Zalamea è un matematico, che viene da una celebre famiglia di politici e artisti colombiani. Sua mamma, Marta Trava, è stata la responsabile della cultura della televisione colombiana e dell’Università. Tra i suoi meriti, quello di aver scoperto Botero. Suo papà è stato un giornalista e un padre costituente della Colombia. Fernando Zalamea, allevato in Italia, laureato a Parigi e addottorato a Boston, da anni ha creato una scuola di filosofia e matematica. Uno dei pochi in grado di padroneggiare perfettamente le matematiche più avanzate (teoria delle categorie, logica dei fasci, topologia di Groethendieck), le filosofie più complicate (Peirce, Florenskij, Cavaillès), l’arte contemporanea, l’architettura avveniristica, la letteratura di ogni tipo.
Il suo pensiero, partendo dalla matematica, abbraccia tutto questo infinito scibile secondo un profondo realismo metafisico rivisitato e a posteriori. Mi spiego in due parole: a differenza di tutto il pensiero moderno che è nato come rivolta contro i significati grandi e universali, Zalamea parte dalla realtà degli universali (modelli, concetti, significati) e attraverso una loro incarnazione risolve problemi concreti delle discipline riscoprendo quegli universali stessi in azione e nella loro efficacia. Mi spiego con un’immagine dell’ultimo pensatore che Zalamea fa capire, il grande matematico Groethendieck, morto nel 2014. Dice Groethendieck che una noce di cocco (il nostro problema) si può aprire in due modi: o spaccandola con qualche strumento, con tutti i danni collaterali che ciò crea, o bisogna immergerla nell’acqua così che essa dopo un po’ si apra naturalmente.

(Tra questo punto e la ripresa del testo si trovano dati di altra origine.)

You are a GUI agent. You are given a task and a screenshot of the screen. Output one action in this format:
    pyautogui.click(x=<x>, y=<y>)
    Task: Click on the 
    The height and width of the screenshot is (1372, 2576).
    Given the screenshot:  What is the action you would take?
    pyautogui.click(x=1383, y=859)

Così è la metafisica che Zalamea presenta contro la modernità: invece di contrapporre definizioni e analisi, se si immergono i problemi dentro gli universali matematico-filosofici, i problemi di definizioni e analisi si risolvono facilmente. Zalamea non lo dice solamente: la sua scuola filosofico-matematica ha già risolto alcuni problemi della matematica e della logica classiche come quella del continuo e ha proposto logiche nuove come quella dei grafi esistenziali intuizionisti e quella della fondazione gestuale della matematica. Problemini qualsiasi, insomma.

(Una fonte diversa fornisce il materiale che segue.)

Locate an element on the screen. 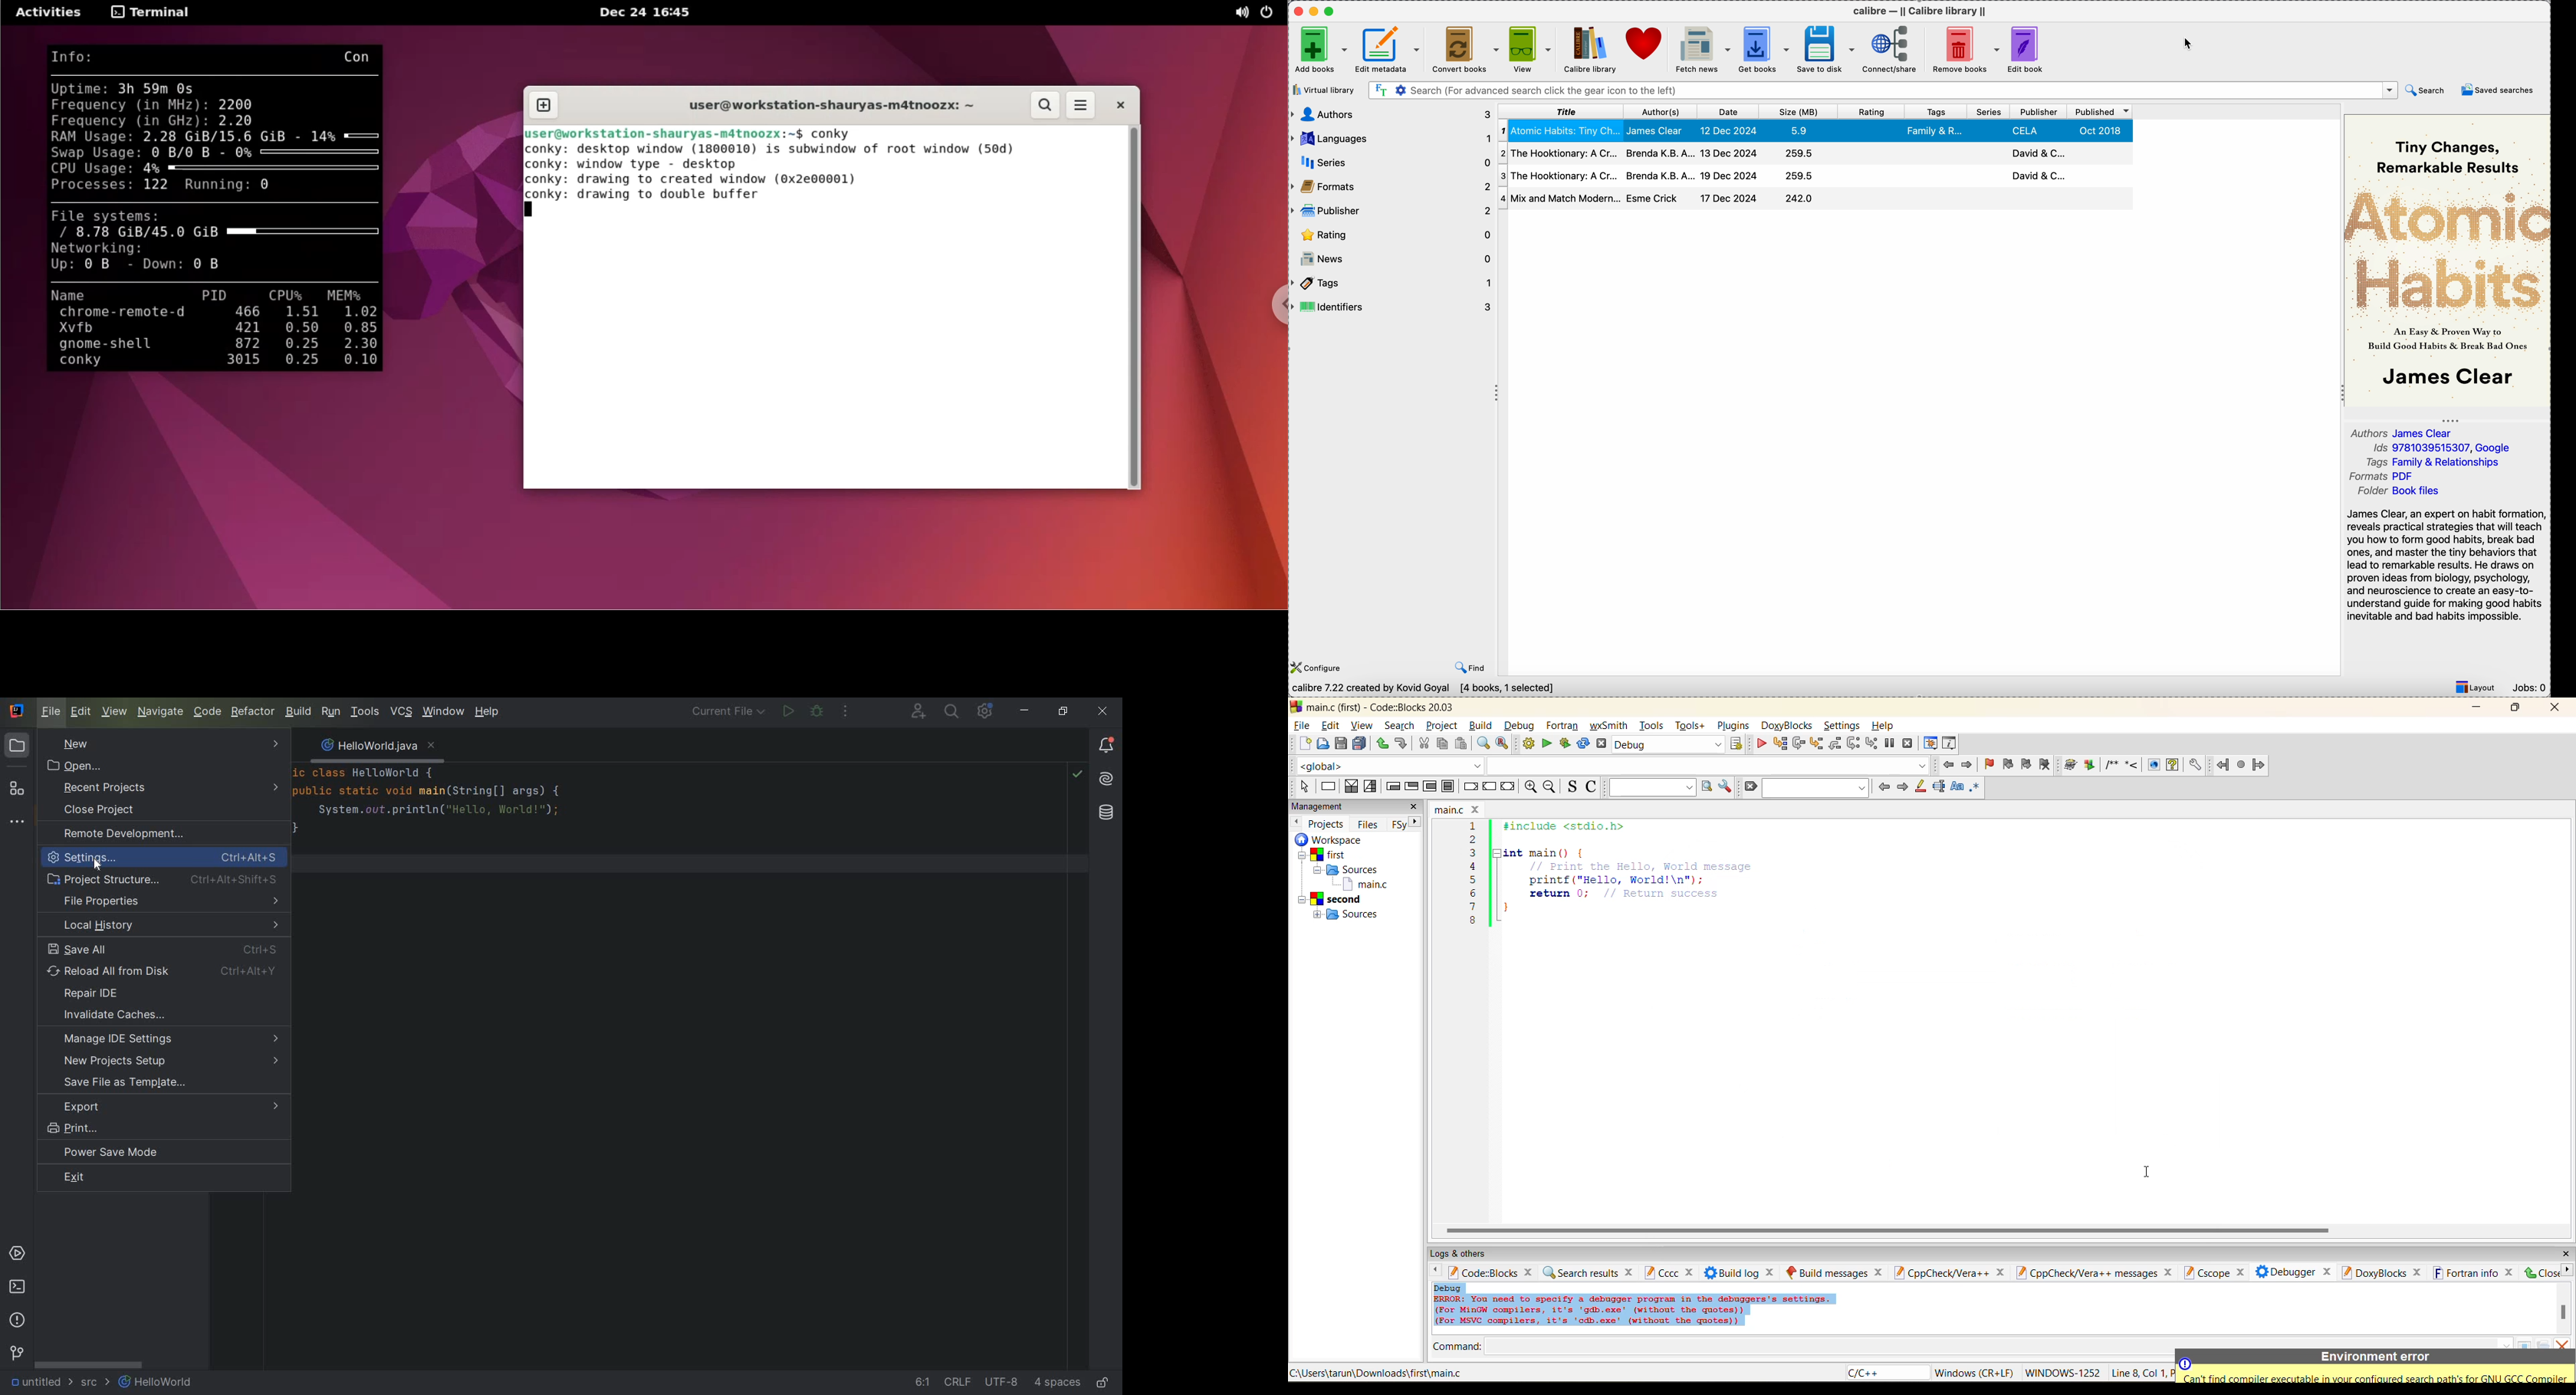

Allo stesso modo, la stessa tecnica è servita a Zalamea per scrivere saggi sulla cultura americana del Nord e del Sud, sulla poesia di Novalis, sull’architettura spagnola. La sua proposta è la più interessante e precisa dai tempi di Cartesio e, anche se non si capisce tutto, si capisce che si oppone a tutti i dualismi che derivano da Cartesio e a tutte le separazioni fra materie frutto del tremendo idealismo che affligge i sistemi educativi, soprattutto quello italiano. Se uno vuole conoscerla, troverà ogni tipo di articolo in giro su internet. Costerà un po’ di fatica, ma ne vale la pena come hanno detto i dodici intervenuti e le centinaia di giovani e vecchi partecipanti alla conferenza bogotana.